# Question about sponge filters and breeding



## Mikolas (Jan 16, 2010)

Hey guys, I'm wondering what's your opinions on the best sponge filter brand?

I'm attempting to make breeding tanks between 10 to 20 gallons in size, and it seems Hydro is the best?

Also, I'm not quite sure how the intake rate of sponge filters work. For instance, if I purchase a Hydro III, which is meant for 40 gallons, is that overkill for the fry? I don't know if getting a larger filter is recommended for fry tanks the same way it is for regular tanks (I go 2-3x my filtration rate for my main tanks).

Additionally, isn't the filtration ultimately dependent on the air pump that I purchase? I assume Tetra whisper is a good brand, but I'm not sure if I should get a stronger or a weaker one and how it'll affect the sponge filter suction rate. Any advice on the dynamic between sponge filter specs and air pump specs would be great. 

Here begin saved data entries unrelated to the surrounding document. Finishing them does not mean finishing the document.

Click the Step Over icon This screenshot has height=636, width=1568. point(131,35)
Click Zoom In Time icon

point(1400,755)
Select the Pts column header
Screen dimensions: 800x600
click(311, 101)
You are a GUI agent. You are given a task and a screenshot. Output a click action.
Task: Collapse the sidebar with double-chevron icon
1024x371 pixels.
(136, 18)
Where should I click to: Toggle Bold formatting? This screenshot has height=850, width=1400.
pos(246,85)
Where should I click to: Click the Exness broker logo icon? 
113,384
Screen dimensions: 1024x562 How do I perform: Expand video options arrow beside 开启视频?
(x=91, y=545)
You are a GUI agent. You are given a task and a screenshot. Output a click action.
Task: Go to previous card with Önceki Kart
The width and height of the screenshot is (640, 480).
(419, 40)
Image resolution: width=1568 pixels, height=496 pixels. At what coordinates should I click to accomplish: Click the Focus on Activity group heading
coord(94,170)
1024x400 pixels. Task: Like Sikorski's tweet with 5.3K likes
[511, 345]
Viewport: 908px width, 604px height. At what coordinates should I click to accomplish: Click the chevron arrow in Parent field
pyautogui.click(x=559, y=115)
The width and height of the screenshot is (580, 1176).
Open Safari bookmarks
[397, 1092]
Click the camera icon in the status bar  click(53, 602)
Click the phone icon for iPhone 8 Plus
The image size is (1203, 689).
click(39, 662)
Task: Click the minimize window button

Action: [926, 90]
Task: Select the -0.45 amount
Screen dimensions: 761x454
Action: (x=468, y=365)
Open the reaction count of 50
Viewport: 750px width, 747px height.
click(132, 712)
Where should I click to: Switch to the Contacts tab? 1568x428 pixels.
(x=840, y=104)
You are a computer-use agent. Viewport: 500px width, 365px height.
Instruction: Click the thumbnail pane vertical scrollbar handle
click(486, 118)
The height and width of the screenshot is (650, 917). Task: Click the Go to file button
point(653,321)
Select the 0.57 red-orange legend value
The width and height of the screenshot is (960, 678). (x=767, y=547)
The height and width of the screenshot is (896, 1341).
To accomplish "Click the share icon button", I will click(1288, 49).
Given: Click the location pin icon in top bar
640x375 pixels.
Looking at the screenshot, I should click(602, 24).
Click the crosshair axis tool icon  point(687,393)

I don't want to cause my fry to have a hard time swimming, but I would like optimum filtration as well, so I'm not sure what to purchase. 

Thanks for your time.


----------



## phys (Feb 4, 2011)

If you're worried about how fast the water is moving, then get two slower moving filters. It has the same gph with two as it does with one but half the water movement for each.


----------



## susankat (Nov 15, 2008)

I run sponge filters on all my fry and breeder tanks which consists of about 30 15 gal tanks. I use one piston pump on all of them. I used some connections that you can adjust the flow for each individual tank.

All my sponges are homemade either by me or a friend.


----------



## Tankfull Tropicals (Feb 11, 2011)

Mikolas said:


> Hey guys, I'm wondering what's your opinions on the best sponge filter brand?
> 
> I'm attempting to make breeding tanks between 10 to 20 gallons in size, and it seems Hydro is the best?
> 
> ...


I breed plecos full time and I've been useing Hydro sponges for yrs now. They are great. Have you checked out a site called kensfish.com. He has great prices on quality products of all types including excellant foods. The Golden Pearls are now my primary fry food.:fish9:


----------



## Mikolas (Jan 16, 2010)

I see.... so anybody have any idea what size hydro and air pumps I should purchase?


----------